Gleaning insights from working very closely with customers under different circumstances and in different parts of the world, he said the partners are able to leverage that knowledge and improve on what is already out in the marketplace but also to develop next generation products and move into new areas of enzyme technology.
Typically, the focus areas for the industry, when it comes to enzyme use, has been on applications in the poultry and swine production sectors. “But enzymes do extend into other species. In the ruminant business, we have developments, particularly around amylase, and this is particularly relevant for intensive dairy, where the rations are corn based. We focus on improving the digestibility of corn starch, the main energy source for high producing cows. In this way, we look to improve milk productivity, getting more milk of out less.
“And likewise, in the aquaculture business, enzymes such as phytase, are being used for nitrogen and phosphorous management, which are critical parameters in terms of sustainability. Nitrogen and phosphorous flows into the environment, particularly into freshwater, can impact biodiversity and cause the eutrophication of water.”
Protease is key in terms of nitrogen utilization efficiency of protein, to ensure that producers can, firstly, reduce the amount of protein going into the animal’s diet, secondly, that they can improve the digestibility of that protein by the animal itself to ensure greater retention of nitrogen, and, thirdly, that they can ensure that less nitrogen leaves the animal and goes into the environment, added Nickell.
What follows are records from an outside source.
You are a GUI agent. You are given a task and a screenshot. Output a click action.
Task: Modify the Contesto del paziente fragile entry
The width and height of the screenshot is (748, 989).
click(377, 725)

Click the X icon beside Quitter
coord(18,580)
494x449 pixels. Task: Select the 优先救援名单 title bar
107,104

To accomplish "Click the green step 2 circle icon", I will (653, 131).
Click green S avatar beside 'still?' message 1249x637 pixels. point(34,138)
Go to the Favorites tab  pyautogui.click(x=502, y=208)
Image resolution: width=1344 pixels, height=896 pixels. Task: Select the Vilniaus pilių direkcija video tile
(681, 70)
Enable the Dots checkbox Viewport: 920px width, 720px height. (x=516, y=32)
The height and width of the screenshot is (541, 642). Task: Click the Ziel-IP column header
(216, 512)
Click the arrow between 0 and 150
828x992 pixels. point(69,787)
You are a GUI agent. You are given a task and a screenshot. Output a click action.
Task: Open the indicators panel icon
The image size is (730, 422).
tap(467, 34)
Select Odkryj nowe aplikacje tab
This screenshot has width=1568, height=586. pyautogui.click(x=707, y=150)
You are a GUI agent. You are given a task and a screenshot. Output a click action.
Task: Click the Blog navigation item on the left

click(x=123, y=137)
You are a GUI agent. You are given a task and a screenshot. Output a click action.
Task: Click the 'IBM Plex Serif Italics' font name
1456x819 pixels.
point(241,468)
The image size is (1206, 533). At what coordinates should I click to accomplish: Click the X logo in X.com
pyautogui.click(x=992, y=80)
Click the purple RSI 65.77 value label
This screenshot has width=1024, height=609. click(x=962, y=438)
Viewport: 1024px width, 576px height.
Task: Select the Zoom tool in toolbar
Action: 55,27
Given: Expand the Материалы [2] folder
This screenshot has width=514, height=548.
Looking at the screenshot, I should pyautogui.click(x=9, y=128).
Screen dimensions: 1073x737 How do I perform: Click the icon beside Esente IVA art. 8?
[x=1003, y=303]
There is going to be a lot more development around this space, he added.
Is there still a certain amount of awareness raising required in relation to the benefits of feed enzymes? “It depends on where you are in the value chain. Obviously, feed companies know enzymes very well, and use them extensively, particularly the phytases and the carbohydrases.
"I believe there needs to be greater awareness at the farming level, there needs, perhaps, to be greater understanding that these technologies are available, via the feed, and that they can lower the footprint of animal production.”
Often further down the value chain, stakeholders can lack knowledge about such technologies and what they can deliver in terms of sustainability and economic value, he said.
DSM is working with partners in the value chain to raise awareness, engaging with Danone, for instance, on an initiative aimed at improving the environmental profile of dairy farming. “You can’t do it on your own.”